Dos requisitos sostienen el derecho. El primero es alcanzar la edad legal de jubilación, que en España no es una cifra única: depende de los años cotizados a lo largo de la vida laboral, de modo que una carrera de cotización larga permite jubilarse antes que el resto sin perder el carácter ordinario. El segundo es haber cubierto el periodo mínimo de carencia, una parte del cual debe situarse dentro de un tramo concreto inmediatamente anterior al hecho causante.
El cálculo aplica el porcentaje correspondiente a los años cotizados sobre la base reguladora. Por definición, esta modalidad no lleva coeficientes reductores por adelanto, ya que se causa justo al cumplir la edad legal, no antes.

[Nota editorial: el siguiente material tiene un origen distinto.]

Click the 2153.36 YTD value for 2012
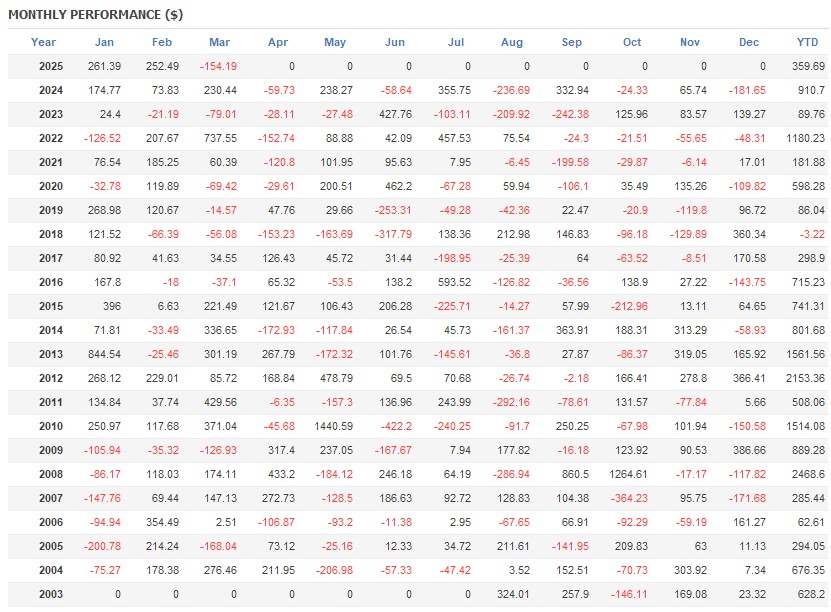Image resolution: width=831 pixels, height=612 pixels. 806,378
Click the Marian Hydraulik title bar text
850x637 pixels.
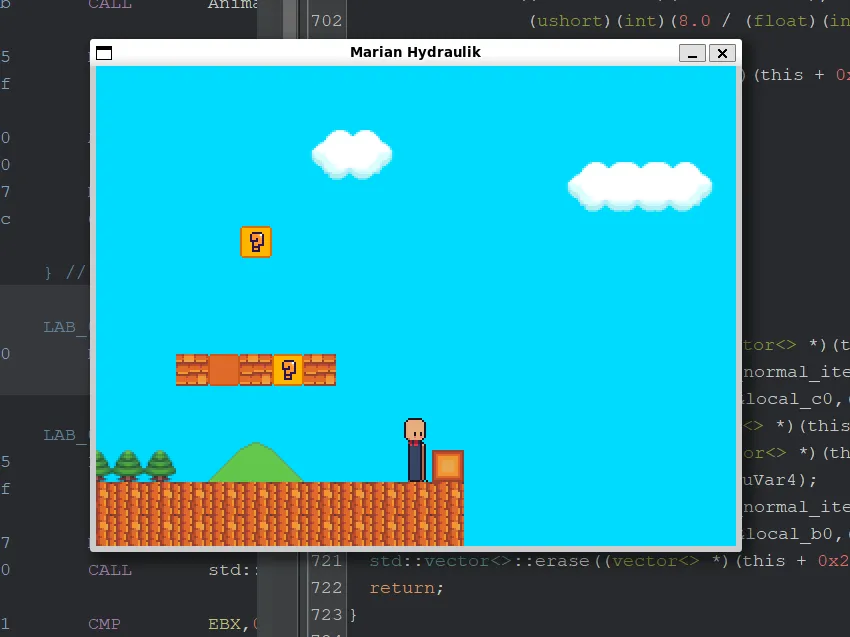tap(415, 52)
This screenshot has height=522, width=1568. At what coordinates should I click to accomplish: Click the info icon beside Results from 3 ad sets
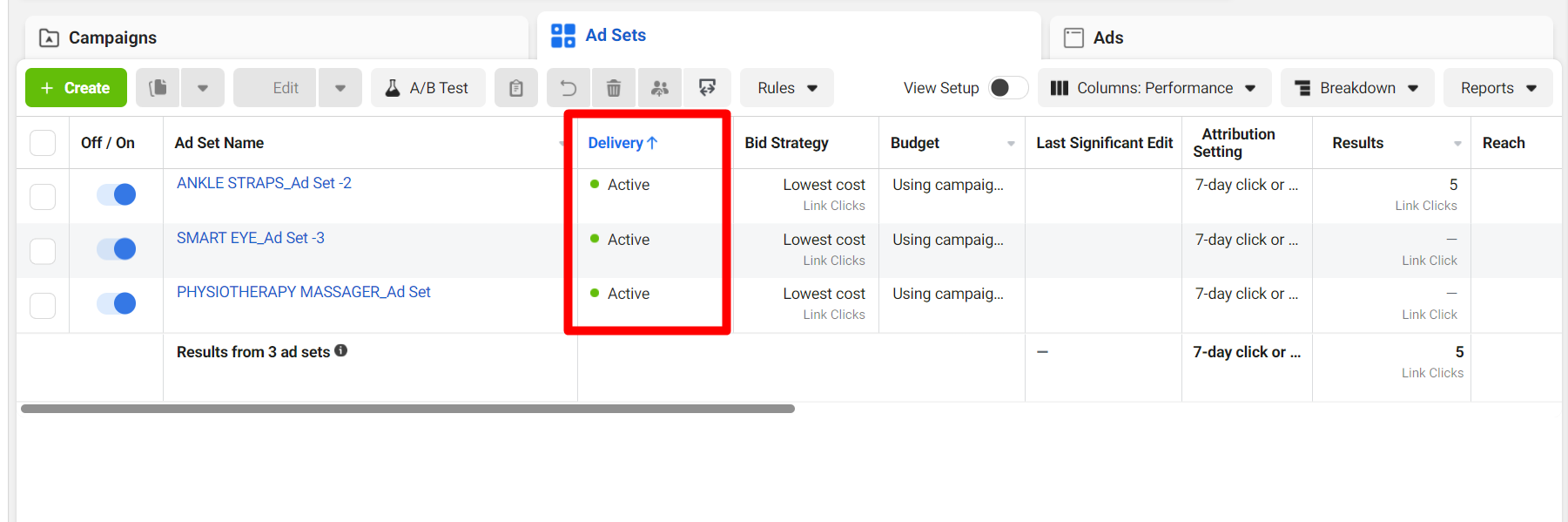click(341, 350)
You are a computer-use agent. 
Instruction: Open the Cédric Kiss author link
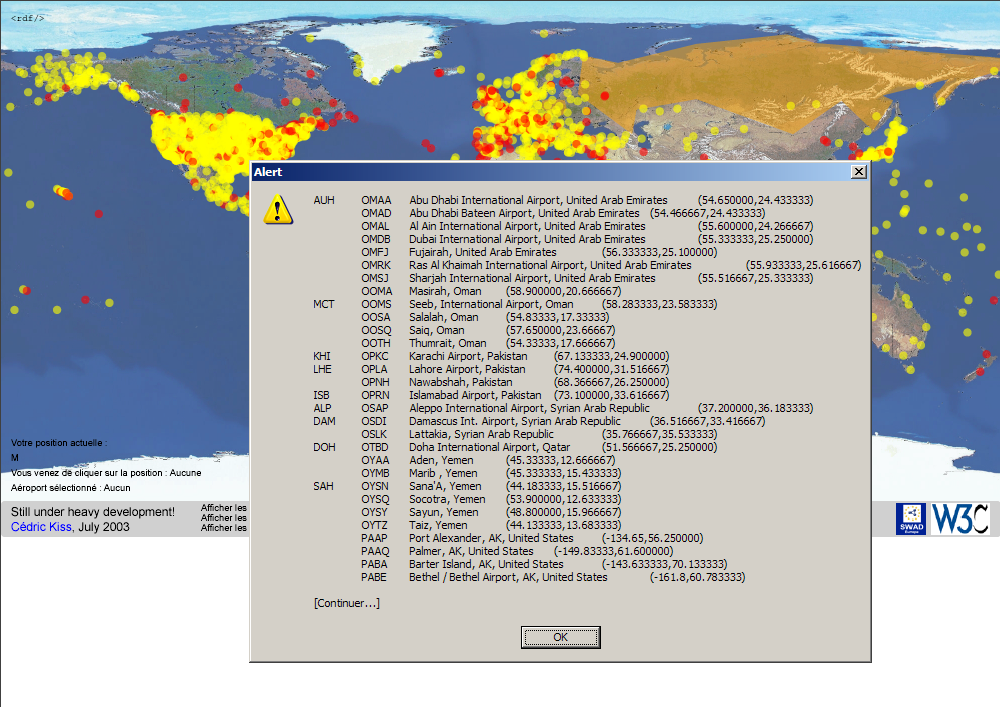42,527
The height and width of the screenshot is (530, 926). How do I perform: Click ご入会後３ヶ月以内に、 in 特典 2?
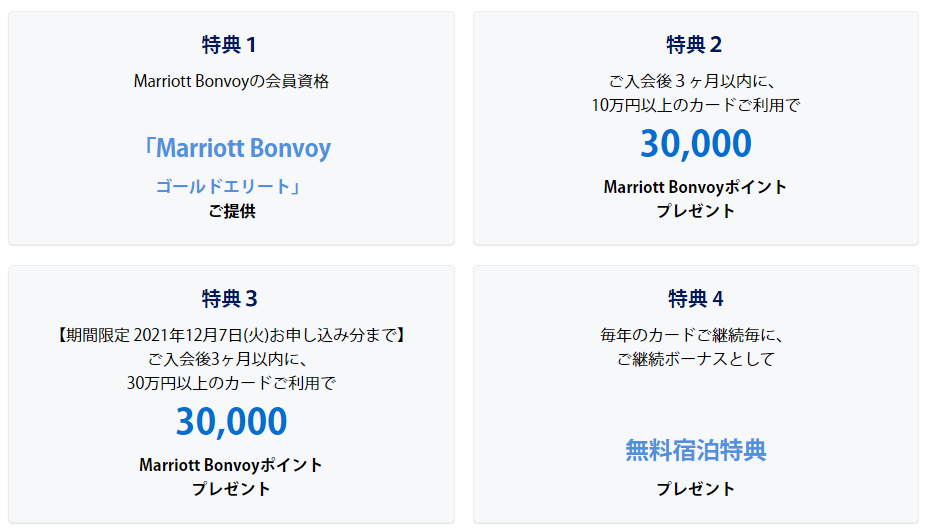click(692, 81)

Quien decide retrasar el retiro más allá de esa edad puede acceder a incentivos por demora: complementos por cada año adicional cotizado, en forma de porcentaje extra, cantidad fija o combinación de ambos, según lo que elija el trabajador. La cuantía final queda sujeta a los topes mínimo y máximo y se actualiza cada año mediante la revalorización.